With the sector’s fundamentals already showing signs of slowing, look for the U.S. apartment market to continue to cool next year, according to Freddie Mac Multifamily’s 2023 outlook report.
The government-sponsored enterprise’s projections don’t come as a surprise. Yardi Matrix recently reported that rents finally saw a monthly decline in November after growth had slowed throughout the latter half of 2022. Likewise, occupancy rates have been on a downward trajectory, while the uneven economic landscape has applied the brakes on what had been resilient lending activity.
“Volatile capital markets and a rise in the 10-year Treasury rate have driven a contraction in multifamily lending in 2022 that will persist into 2023,” said Steve Guggenmos, vice president of Research and Modeling for Freddie Mac Multifamily. “Economic uncertainty and rising prices have led to waning housing demand.

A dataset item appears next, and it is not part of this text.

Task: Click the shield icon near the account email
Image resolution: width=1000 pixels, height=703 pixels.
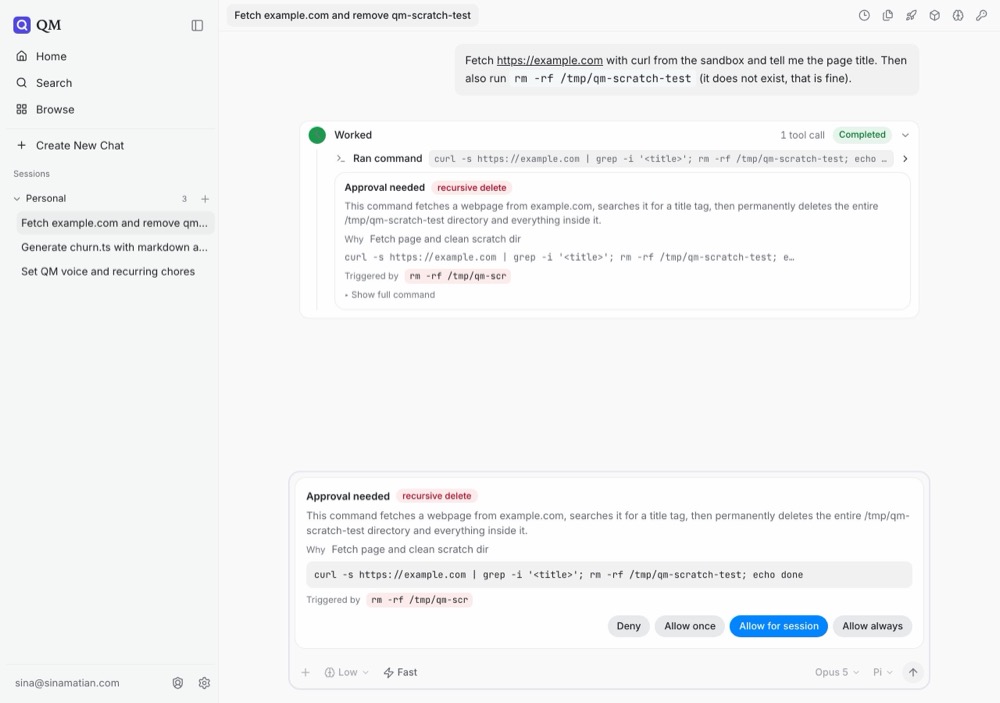Action: (178, 683)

“This, paired with elevated construction levels, will drive rent growth to level off and eventually normalize. This environment is putting downward pressure on property values, which have grown at a heightened pace in recent years.”

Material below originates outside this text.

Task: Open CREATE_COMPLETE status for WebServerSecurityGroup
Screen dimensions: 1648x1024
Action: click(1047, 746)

Freddie expects the effects of seasonality to be more pronounced during this winter season compared to years past. Yardi rent figures already bear this out, although Freddie’s economists noted that rent growth through August surpassed historic averages, providing some cushion to weather further declines to end the year. Rent growth for 2022 is still expected to end the year at between 6% to 8% annually, with Freddie forecasting further moderation to open 2023 before a rebound in the latter half of the year to finish at 3.9%.

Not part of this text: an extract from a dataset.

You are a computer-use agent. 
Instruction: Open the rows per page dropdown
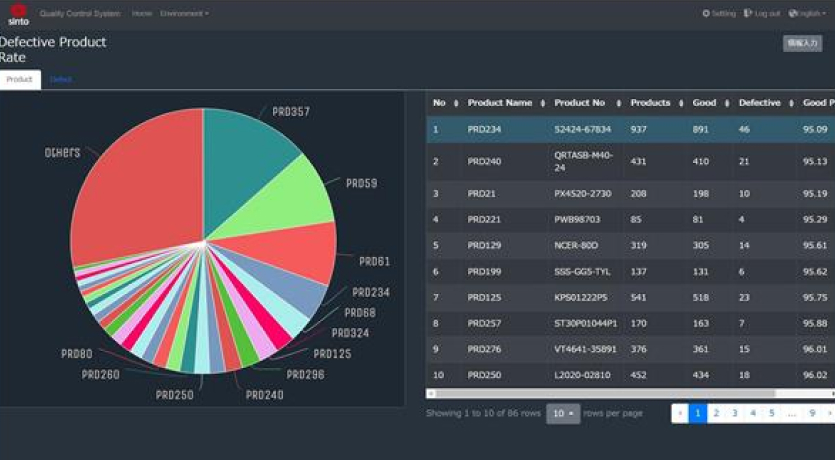click(x=563, y=413)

The uneven economic situation has been just as impactful to lending activity as it has to rents. Citing ongoing uncertainty and the Federal Reserve’s resolutely hawkish interest rate policy, Freddie Mac expects multifamily origination volume in 2022 to fall to $460 billion. That’s a drop of about 5.5% compared to 2021, with a further decrease to $440 billion (a further reduction of about 4% to 5%) expected in 2023.